■ **Exercise materials**
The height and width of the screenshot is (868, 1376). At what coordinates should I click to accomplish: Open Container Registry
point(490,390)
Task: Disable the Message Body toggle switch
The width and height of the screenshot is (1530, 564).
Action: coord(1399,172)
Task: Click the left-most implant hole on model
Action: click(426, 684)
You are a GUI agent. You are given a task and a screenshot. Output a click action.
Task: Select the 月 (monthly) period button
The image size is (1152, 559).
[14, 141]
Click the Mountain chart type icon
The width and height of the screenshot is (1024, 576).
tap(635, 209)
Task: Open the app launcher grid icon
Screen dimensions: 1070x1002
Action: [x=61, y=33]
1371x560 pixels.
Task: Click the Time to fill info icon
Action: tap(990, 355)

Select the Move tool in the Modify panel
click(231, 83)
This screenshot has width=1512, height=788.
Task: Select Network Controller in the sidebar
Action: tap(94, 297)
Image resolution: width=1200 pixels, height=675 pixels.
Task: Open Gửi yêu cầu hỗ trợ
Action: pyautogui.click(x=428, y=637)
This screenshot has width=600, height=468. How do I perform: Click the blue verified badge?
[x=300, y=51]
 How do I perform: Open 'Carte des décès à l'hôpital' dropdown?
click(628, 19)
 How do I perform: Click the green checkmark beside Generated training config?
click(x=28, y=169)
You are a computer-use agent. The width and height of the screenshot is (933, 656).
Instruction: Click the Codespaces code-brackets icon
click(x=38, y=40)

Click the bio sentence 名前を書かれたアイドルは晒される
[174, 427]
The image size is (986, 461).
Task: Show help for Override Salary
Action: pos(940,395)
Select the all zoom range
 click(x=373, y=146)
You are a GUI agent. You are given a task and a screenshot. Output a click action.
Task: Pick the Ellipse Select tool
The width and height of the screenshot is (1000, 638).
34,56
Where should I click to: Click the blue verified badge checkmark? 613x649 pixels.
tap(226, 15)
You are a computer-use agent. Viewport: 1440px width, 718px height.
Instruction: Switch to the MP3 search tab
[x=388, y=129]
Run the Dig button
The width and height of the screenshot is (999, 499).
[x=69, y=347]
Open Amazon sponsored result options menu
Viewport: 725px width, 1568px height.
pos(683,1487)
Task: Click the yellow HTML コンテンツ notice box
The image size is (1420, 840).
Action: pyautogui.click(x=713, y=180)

■ **Work instructions**
Return exactly the lines of the data, and only those, from the line with "Instruction: Switch to the MP3 search tab" through the last line, inclusive.

■ **Exercise result**
Instruction: Switch to the MP3 search tab
[x=388, y=129]
Run the Dig button
The width and height of the screenshot is (999, 499).
[x=69, y=347]
Open Amazon sponsored result options menu
Viewport: 725px width, 1568px height.
pos(683,1487)
Task: Click the yellow HTML コンテンツ notice box
The image size is (1420, 840).
Action: pyautogui.click(x=713, y=180)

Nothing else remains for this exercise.